Psychische Erkrankungen entstigmatisieren
Patienten mit psychischen Erkrankungen leiden nicht nur unter den Symptomen ihrer Krankheit selbst, sondern auch unter den negativen Vorurteilen ihrer Umwelt. So haben, wie erst kürzlich eine in der Fachzeitschrift The Lancet veröffentlichte Studie gezeigt hat, mehr als zwei Drittel aller Patienten mit Depressionen bereits Erfahrungen mit Diskriminierungen in irgendeiner Form gemacht. Mehr als ein Drittel berichtete, von anderen Menschen aufgrund ihrer Erkrankung gemieden zu werden.
Um diese Situation zu verbessern und das Verständnis für Menschen mit psychischen Erkrankungen zu erhöhen, hat das Aktionsbündnis Seelische Gesundheit mit der Unterstützung des Bundesministeriums für Gesundheit ein Konzept zur Entstigmatisierung psychischer Erkrankungen in den Medien und in der Gesellschaft entwickelt. Dazu gehören auch Projekte, die das Aktionsbündnis Seelische Gesundheit mit dem Bundesverband der Angehörigen psychisch Kranker e.V. (BApK) und dem Bundesverband der Psychiatrie-Erfahrenen e.V. (BPE) durchführt. Mit Schulungen und Workshops sollen Betroffene und Angehörige als Akteure in die Medienarbeit der Verbände einbezogen werden.
Psychisch Erkrankte berichten von ihren Erfahrungen
So will der BApK mit dem Projekt „Open the Face - Lebensgeschichten aus der Psychiatrie“ Betroffenen Mut machen, den Weg in die Öffentlichkeit zu gehen. Das Konzept sieht vor, Betroffene zu befragen und deren ganz persönliche Erfahrungen einer breiten Öffentlichkeit zugänglich zu machen. Ziel der Kampagne ist es, die Erfahrungen im Umgang mit Stigmatisierung durch das soziale Umfeld sichtbar zu machen und einen selbstbewussten Umgang der Betroffenen mit ihrer Erkrankung zu fördern. Im vergangenen Herbst starteten die ersten eintägigen Workshops; sie werden noch bis 2014 in verschiedenen deutschen Städten fortgeführt.
Das zweite Projekt zur Förderung der Medienkompetenz in der Selbsthilfe wird durch den Bundesverband der Psychiatrie-Erfahrenen (BPE) durchgeführt.
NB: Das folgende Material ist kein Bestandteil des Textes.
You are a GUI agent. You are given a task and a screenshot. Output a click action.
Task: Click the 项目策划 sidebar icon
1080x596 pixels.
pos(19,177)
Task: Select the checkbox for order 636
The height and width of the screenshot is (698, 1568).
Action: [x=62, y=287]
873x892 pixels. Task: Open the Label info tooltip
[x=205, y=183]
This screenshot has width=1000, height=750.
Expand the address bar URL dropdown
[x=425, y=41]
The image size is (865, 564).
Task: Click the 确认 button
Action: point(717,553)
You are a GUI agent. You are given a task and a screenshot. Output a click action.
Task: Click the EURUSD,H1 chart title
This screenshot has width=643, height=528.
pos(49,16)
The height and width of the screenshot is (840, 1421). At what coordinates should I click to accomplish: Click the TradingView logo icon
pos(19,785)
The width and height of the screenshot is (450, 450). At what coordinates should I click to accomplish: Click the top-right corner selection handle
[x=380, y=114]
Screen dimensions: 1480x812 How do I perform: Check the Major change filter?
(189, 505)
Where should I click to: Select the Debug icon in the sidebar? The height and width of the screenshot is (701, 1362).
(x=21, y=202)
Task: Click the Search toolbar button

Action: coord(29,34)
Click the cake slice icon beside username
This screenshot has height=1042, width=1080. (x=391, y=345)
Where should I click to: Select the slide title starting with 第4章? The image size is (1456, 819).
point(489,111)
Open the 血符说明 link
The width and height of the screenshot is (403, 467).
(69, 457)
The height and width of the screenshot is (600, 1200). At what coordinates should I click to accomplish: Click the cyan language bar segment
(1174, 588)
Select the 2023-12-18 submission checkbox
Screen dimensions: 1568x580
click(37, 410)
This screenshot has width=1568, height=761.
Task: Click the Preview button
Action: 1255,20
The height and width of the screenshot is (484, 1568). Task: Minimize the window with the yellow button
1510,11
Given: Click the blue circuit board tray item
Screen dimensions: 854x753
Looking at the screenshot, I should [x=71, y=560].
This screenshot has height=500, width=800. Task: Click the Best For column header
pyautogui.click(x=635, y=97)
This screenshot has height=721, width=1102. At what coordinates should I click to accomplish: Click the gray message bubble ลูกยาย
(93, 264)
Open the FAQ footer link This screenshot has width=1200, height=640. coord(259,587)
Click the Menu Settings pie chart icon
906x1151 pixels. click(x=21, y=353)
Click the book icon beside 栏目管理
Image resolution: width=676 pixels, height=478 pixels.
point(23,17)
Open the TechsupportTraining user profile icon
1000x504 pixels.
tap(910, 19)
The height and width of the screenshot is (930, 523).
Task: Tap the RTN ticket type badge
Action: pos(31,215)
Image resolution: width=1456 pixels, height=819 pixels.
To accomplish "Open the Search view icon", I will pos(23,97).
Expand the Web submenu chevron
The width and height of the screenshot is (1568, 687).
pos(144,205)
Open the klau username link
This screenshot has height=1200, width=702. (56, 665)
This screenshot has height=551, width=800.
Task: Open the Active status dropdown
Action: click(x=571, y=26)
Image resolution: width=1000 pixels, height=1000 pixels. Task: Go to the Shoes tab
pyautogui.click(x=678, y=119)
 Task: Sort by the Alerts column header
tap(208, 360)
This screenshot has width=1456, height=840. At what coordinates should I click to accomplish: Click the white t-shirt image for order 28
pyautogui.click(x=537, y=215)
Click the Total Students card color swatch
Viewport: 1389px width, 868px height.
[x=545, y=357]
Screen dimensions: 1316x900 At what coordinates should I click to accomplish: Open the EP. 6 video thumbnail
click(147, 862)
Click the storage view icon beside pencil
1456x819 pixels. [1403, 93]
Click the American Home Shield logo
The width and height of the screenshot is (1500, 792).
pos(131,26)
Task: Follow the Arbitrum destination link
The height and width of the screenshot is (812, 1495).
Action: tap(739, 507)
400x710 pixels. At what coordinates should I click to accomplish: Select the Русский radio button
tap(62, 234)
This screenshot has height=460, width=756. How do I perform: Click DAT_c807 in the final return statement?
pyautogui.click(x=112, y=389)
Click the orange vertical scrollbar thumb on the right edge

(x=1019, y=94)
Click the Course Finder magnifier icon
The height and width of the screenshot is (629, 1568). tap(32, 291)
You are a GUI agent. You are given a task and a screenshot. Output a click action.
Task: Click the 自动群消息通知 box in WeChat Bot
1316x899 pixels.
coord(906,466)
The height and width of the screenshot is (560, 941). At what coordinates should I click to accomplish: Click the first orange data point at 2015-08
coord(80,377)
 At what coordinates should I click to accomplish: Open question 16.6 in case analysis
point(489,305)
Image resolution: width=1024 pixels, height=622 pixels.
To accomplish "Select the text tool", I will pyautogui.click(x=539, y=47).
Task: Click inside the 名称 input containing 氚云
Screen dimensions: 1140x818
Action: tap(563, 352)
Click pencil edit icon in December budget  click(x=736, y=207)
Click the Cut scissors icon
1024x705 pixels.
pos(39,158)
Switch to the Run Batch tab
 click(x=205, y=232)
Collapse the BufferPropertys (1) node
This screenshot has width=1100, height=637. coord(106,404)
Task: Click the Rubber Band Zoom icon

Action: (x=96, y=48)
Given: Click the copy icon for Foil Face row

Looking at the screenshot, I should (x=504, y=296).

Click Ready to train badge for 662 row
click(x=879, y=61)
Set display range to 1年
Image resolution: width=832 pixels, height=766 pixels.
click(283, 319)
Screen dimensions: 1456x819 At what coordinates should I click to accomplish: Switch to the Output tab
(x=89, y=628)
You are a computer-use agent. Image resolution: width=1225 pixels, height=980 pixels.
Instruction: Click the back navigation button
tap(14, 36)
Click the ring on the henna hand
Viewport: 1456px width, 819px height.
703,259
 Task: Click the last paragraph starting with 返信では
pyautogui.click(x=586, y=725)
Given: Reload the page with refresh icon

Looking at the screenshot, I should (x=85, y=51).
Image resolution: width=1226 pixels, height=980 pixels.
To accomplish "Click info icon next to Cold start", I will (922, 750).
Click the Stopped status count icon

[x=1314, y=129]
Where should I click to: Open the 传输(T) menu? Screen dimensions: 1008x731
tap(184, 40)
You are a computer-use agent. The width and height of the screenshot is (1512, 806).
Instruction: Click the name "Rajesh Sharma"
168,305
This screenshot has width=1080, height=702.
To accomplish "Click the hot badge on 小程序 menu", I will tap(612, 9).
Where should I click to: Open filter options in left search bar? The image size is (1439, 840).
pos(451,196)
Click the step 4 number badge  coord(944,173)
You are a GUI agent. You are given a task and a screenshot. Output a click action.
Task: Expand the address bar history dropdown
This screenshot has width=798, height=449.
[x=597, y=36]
Mit insgesamt acht Veranstaltungen in 2013 und 2014 werden Kompetenzen wie Pressemitteilungen, Bürgerfunk oder Interviewführung trainiert. Dabei geht es nicht nur um persönliche Erfahrungen mit der Krankheit, sondern auch darum zu zeigen, wie wichtig die gesellschaftliche Teilhabe für psychisch Erkrankte ist.
Folgen von Stigmatisierung oft dramatisch
„Diskriminierung und Ausgrenzung psychisch kranker Menschen stehen im Mittelpunkt der medialen Antistigma-Arbeit in allen Selbsthilfeorganisationen“, kommentiert Prof. Dr. Wolfgang Gaebel, Vorsitzender des Aktionsbündnisses Seelische Gesundheit, die Kampagne. „Das hohe Engagement von BApK und BPE und der Austausch mit verschiedenen Selbsthilfeorganisationen in unserem Aktionsbündnis sowie die Diskussion mit den Fachgesellschaften waren wichtige Garanten in der Entwicklung und der erfolgreichen Durchführung beider Projekte.“
Obwohl sich nach Meinung von Experten in letzter Zeit einiges in der Entstigmatisierung psychischer Erkrankungen getan hat, beklagen die meisten doch, dass sich Medien, Politik und Arbeitgeber immer noch zu wenig für die Belange Betroffener einsetzen. Und die Folgen von Stigmatisierung und Diskriminierung können dramatisch sein. Denn oft hält die Angst vor Benachteiligung Patienten sogar davon ab, professionelle Hilfe zu suchen. Zudem trauen sich viele Betroffene nicht, enge persönliche Beziehungen mit anderen Menschen einzugehen. Viele Patienten fürchten die Stigmatisierung sogar so sehr, dass sie sich deshalb nicht um einen Arbeitsplatz bewerben. 71 Prozent der Betroffenen ziehen es vor, ihren Mitmenschen nichts von ihrer Erkrankung zu erzählen.